Stel, een zestien- of zeventienjarige mbo’er zit een paar dagen ziek thuis en mist daardoor lessen, geeft Van Erp als voorbeeld. “Volgens de leerplichtwet moet die student zeggen wat hem of haar mankeert, de griep, een gebroken been of een psychische stoornis, om niet vervolgd te worden door de leerplichtambtenaar.” Maar, vervolgt Van Erp, het registreren van de aard van de ziekte is in het mbo in deze gevallen in strijd met de privacywet. “Bovendien moeten we ons afvragen of het überhaupt wenselijk is dat een onderwijsinstelling bij korte afwezigheid vraagt naar de aard van de ziekte, terwijl we dat als werknemer van een werkgever onwenselijk vinden.”

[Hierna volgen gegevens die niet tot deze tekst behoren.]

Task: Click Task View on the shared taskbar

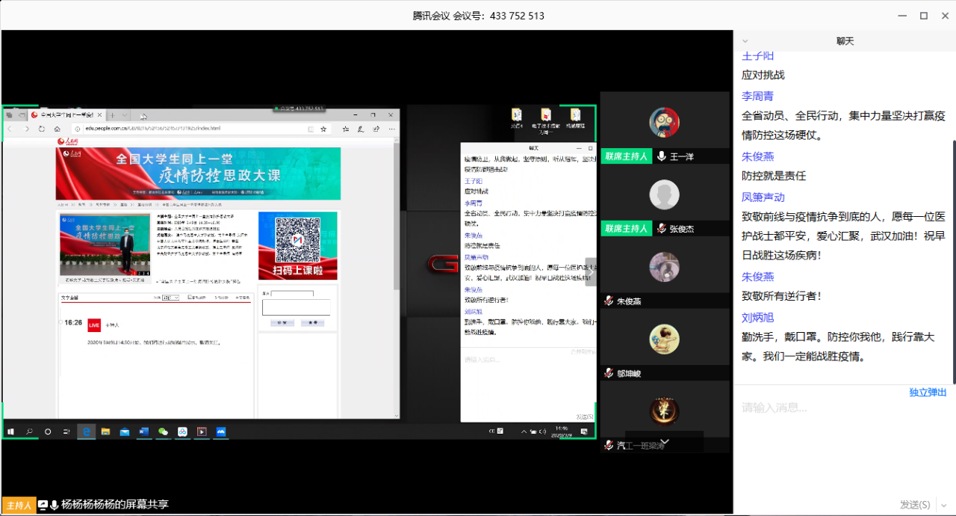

Van Erp analyseerde de huidige onderwijswetten in het mbo en legde die naast de AVG. Ze keek daarbij naar de gegevensverwerking rond onder meer inschrijving en het volgen van onderwijs door studenten. Aanleiding was een casus bij een mbo-instelling. Die vroeg zich af of ze een voortgangsrapport over een student mocht delen met de ouders, of dat dat in strijd is met de privacywet AVG.
Uit Van Erps onderzoek blijkt dat wetgeving op verschillende punten onduidelijk is. Dat kan leiden tot willekeur: gegevens worden misschien anders verwerkt in Groningen dan in Nijmegen. “Dat je als instelling mogelijk in strijd handelt met een wet, is geen leuke boodschap”, aldus Van Erp. “Maar de regelgeving is (te) ingewikkeld. Verouderde onderwijswetten moeten eens kritisch tegen het licht worden gehouden, in relatie tot de strenge privacywet.” Van Erp ontwikkelde een stappenplan voor mbo-instellingen om ze te helpen te beoordelen wanneer ze gegevens mogen registreren en delen.